He recently had his say via a press statement, and Nigerians have been reacting.
According to him, Nigeria is not working for anyone at the moment, and Tinubu is a cocktail of trial-and-error economic policies.
He added that the president is still yet to lay down his plans for the remodelling of the economy, and his policies do not create prosperity.
His words, “Since then, Tinubu has also spoken about growing the economy at double-digit rates to US$1 trillion in six years, ending misery, and bringing immediate relief to Nigeria’s cost-of-living crisis. On listening to this, Nigerians must have breathed a sigh of relief after their experience with ex-President Buhari’s eight years of economic misadventure.

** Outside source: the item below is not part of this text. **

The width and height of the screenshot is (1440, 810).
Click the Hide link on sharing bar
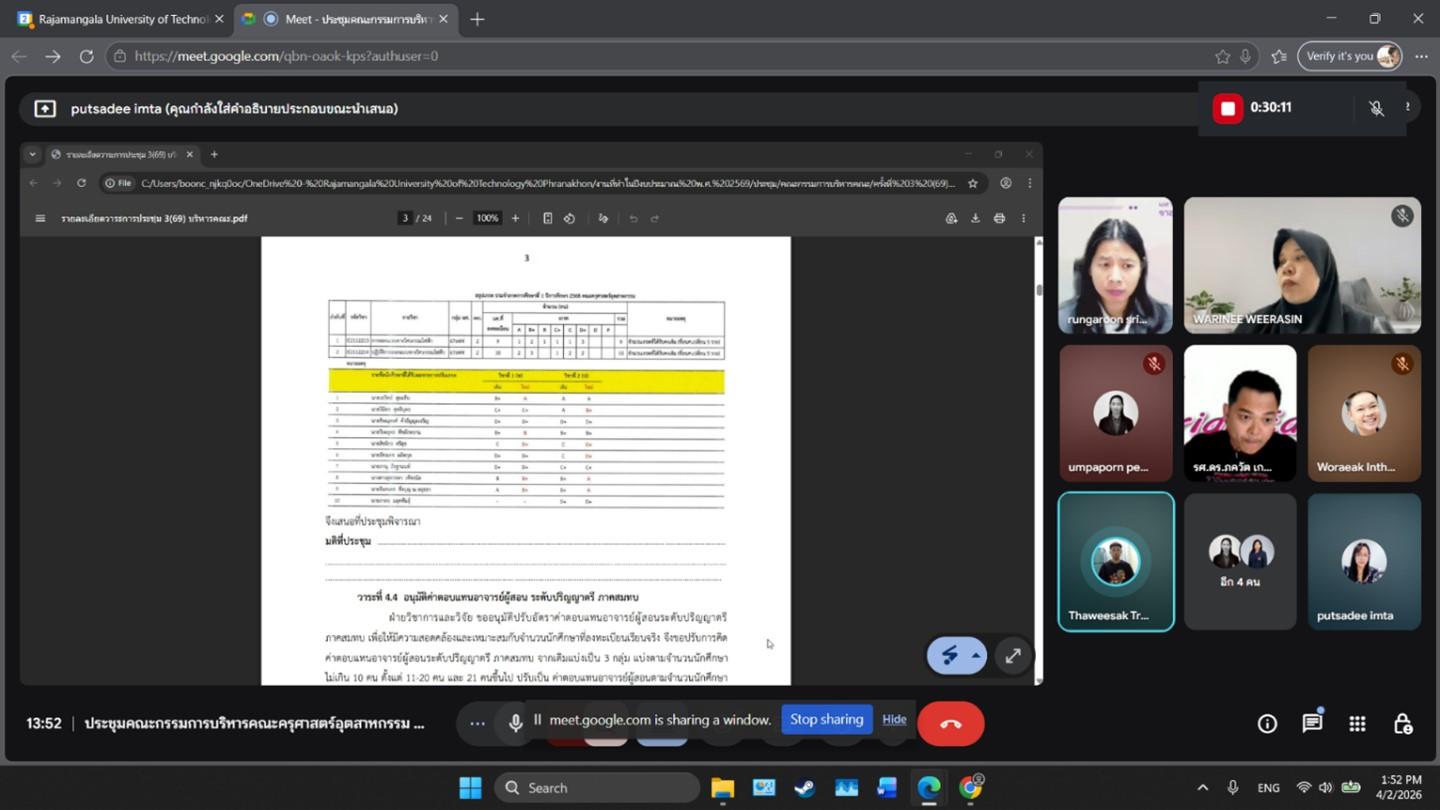[894, 719]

Tinubu laid out no plans for the ‘remodelling’ of the economy but soon embarked on a cocktail of policies to achieve it. In May 2023, he eliminated PMS subsidies, and a month later, the CBN implemented a new foreign exchange policy that unified the multiple official FX windows into a single official market.
More policies followed in rapid succession: the tightening of monetary policy to reduce Naira liquidity, a hike in monetary policy rates, the introduction of cost-reflective electricity tariffs, and a cybersecurity tax.

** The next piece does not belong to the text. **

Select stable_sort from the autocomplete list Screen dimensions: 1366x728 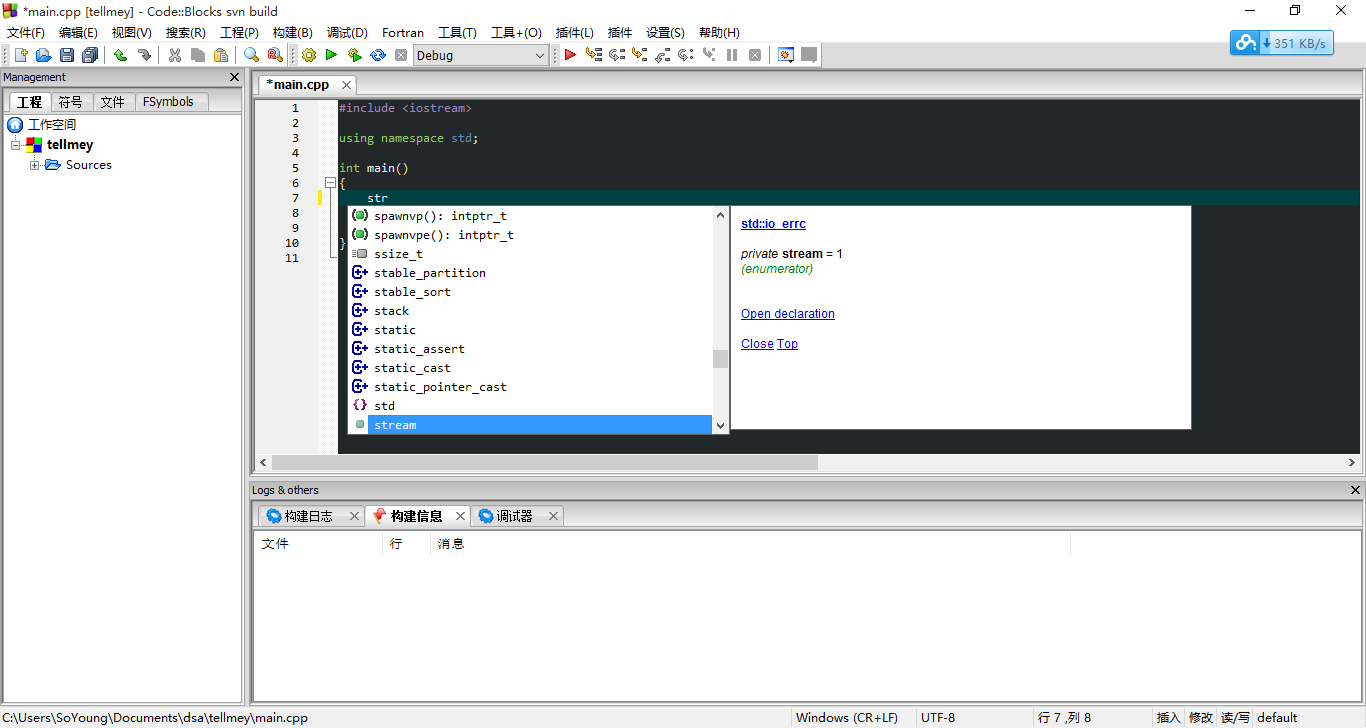pos(412,292)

First, President Tinubu’s policies do not create prosperity. Instead, they pauperize the poor and bankrupt the rich. They spare no one. Nigerian citizens, the majority of whom are poor, are going through the worst cost-of-living crisis since the infamous structural adjustment programme of the 1980s.
Second, President Tinubu’s policies create a hostile environment for businesses, big or small. The private sector is overwhelmed by Tinubu’s dismal policies and overburdened by his failure to address the policy fallouts. The manufacturing sector, which holds the key to higher incomes, jobs, and economic growth, has been bogged down by rising input prices, higher energy and borrowing costs, and exchange rate complexities.
Third, President Tinubu’s foreign exchange policies have not had any positive impact on Nigeria’s foreign trade balance, contrary to policy expectations. In particular, the free-float and the resulting devaluation of the Naira have not resulted in an appreciable improvement in Nigeria’s trade balance. Devaluation has not enhanced the competitiveness of local producers and has had no positive impact on exports of goods, primary or manufactured.”